Paradigma yang dikembangkan dalam tradisi seni pengobatan
menjadi karakteristik khas yang seharusnya ada pada setiap
aktivitas RS. Pasien adalah manusia yang setara kedudukannya
secara fitrawi dengan dokter dan paramedik lain, sehingga relasi
yang terbangun antar mereka mestinya bersifat humanis, bukan
eksploitatif. Dalam konteks relasi dokter-pasien ini, berbagai
ketimpangan dan ketidakpuasan selalu muncul dan dirasakan
oleh kedua belah pihak. Idealnya, dalam harapan banyak orang,
ketika masuk RS kita akan mendapat pengobatan dan perawatan
yang baik sehingga dapat segera sembuh dan sehat kembali. Jika
pengobatan yang dilakukan oleh seorang dokter terhadap
pasiennya tidak menunjukkan hasil memuaskan, maka pasien
dalam keawamannya sering berpikir bahwa pelayanan RS
tersebut tidak bagus. Kondisi negatif seperti ini semakin mudah
tersulut jika “kesan pertama” yang ditunjukkan oleh pihak
manajemen RS tidak berkenan di hati pasien yang baru masuk.
Padahal, yang diharapkan selain kesembuhan pasien pada
aktivitas di RS adalah kepuasan (satisfaction) yang dirasakan
oleh semua pihak selama proses pengobatan dan perawatan
berlangsung.
Dalam tradisi pengobatan, relasi dokter-pasien mesti
memungkinkan terjadinya komunikasi manusiawi yang
memberikan kesempatan kepada pasien agar lebih merdeka dan
leluasa mengungkapkan perjalanan penyakitnya. Hal ini sangat
dibutuhkan oleh seorang dokter agar dapat mendiagnosa
penyakit yang diderita pasiennya. Komunikasi pasien-dokter
hanya dapat berlangsung positif jika kondisi psikologis pasien
benar-benar merasa “nyaman”. Kenyamanan ketika masuk RS
inilah yang menjadi permasalahan saat ini.
Pada sisi lain bagi sebagian orang, masuk RS itu menjadi
pilihan terakhir jika penyakit yang diderita sudah tidak bisa
ditahan lagi. Mereka beranggapan akan sangat beresiko cepat-
cepat masuk RS. Selain karena biaya yang cukup mahal, juga
rentan dengan resiko terjadinya infeksi nosokomial (penularan
penyakit dari RS terhadap orang-orang yang beraktivitas di
dalamnya). Asumsi ini semakin diperparah jika masyarakat
pernah trauma atau mengalami pengalaman “tidak
mengenakkan” atas pelayanan petugas kesehatan yang
bertugas di RS tersebut. Banyak orang masuk RS ketika
penyakitnya sudah sangat parah.
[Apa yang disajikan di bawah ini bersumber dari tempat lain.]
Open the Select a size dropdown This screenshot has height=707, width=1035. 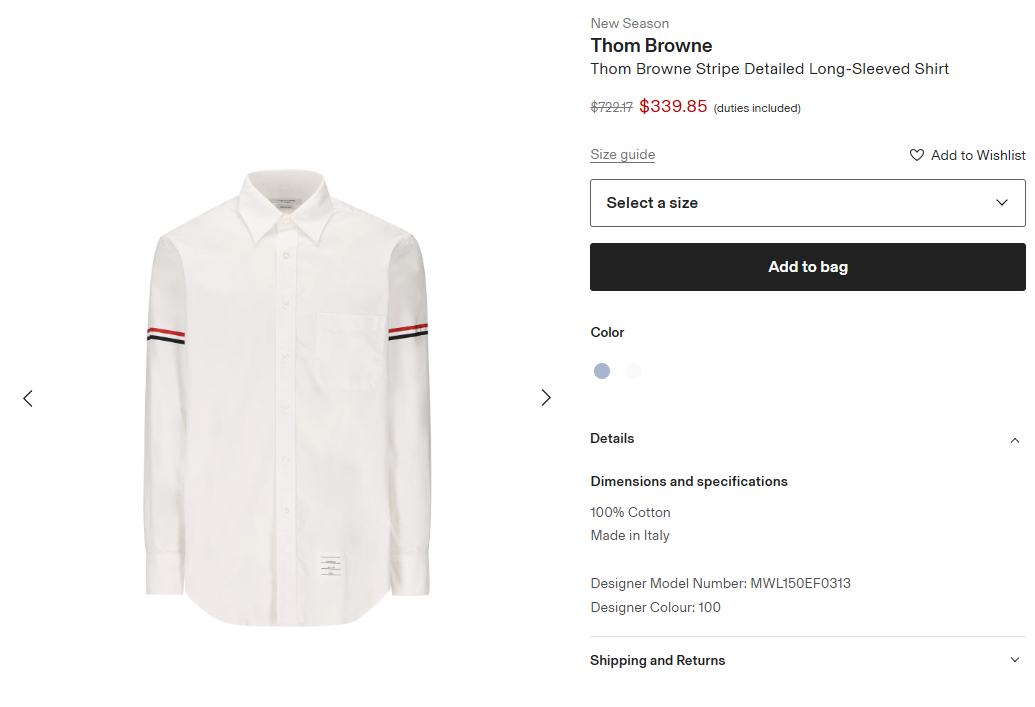[x=807, y=203]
Akibatnya penyakit pasien sulit
disembuhkan dan tentunya biaya pengobatan/perawatan juga
ikut membengkak.
Dalam berbagai peraturan yang menjelaskan hubungan
pengobatan, hak-hak pasien dan hak-hak dokter/paramedik
relatif cukup jelas dan mudah dimengerti. Hanya saja, pasien
atau keluarga pasien yang masuk di RS cenderung tidak
memperhatikan hal ini atau memang tidak tahu sama sekali.
Untuk menyikapi hal ini, maka pihak RS melalui
dokter/paramedik yang merawat pasien mestinya memberikan
penjelasan dan penyadaran kepada pasien-pasiennya, terutama
menyangkut hak mereka atas informasi pra pengobatan dari
dokter (informed concent) dan kerahasiaan penyakit yang
mereka derita. Kenyataannya, meskipun UU Praktik Kedokteran
dan UU RS telah ditetapkan, berbagai indikasi pelanggaran atas
hak pasien masih juga mencuat ke permukaan. Artinya, pihak
RS, termasuk petugas kesehatan yang bekerja di dalamnya,
harus menyadari bahwa saat ini masyarakat kita perlahan
semakin sadar atas hak mereka mendapatkan “pengobatan yang
benar”. Karenanya, otoritas RS mesti giat memperbaiki
pelayanan dan “keramahan”nya terhadap pasien-pasien mereka.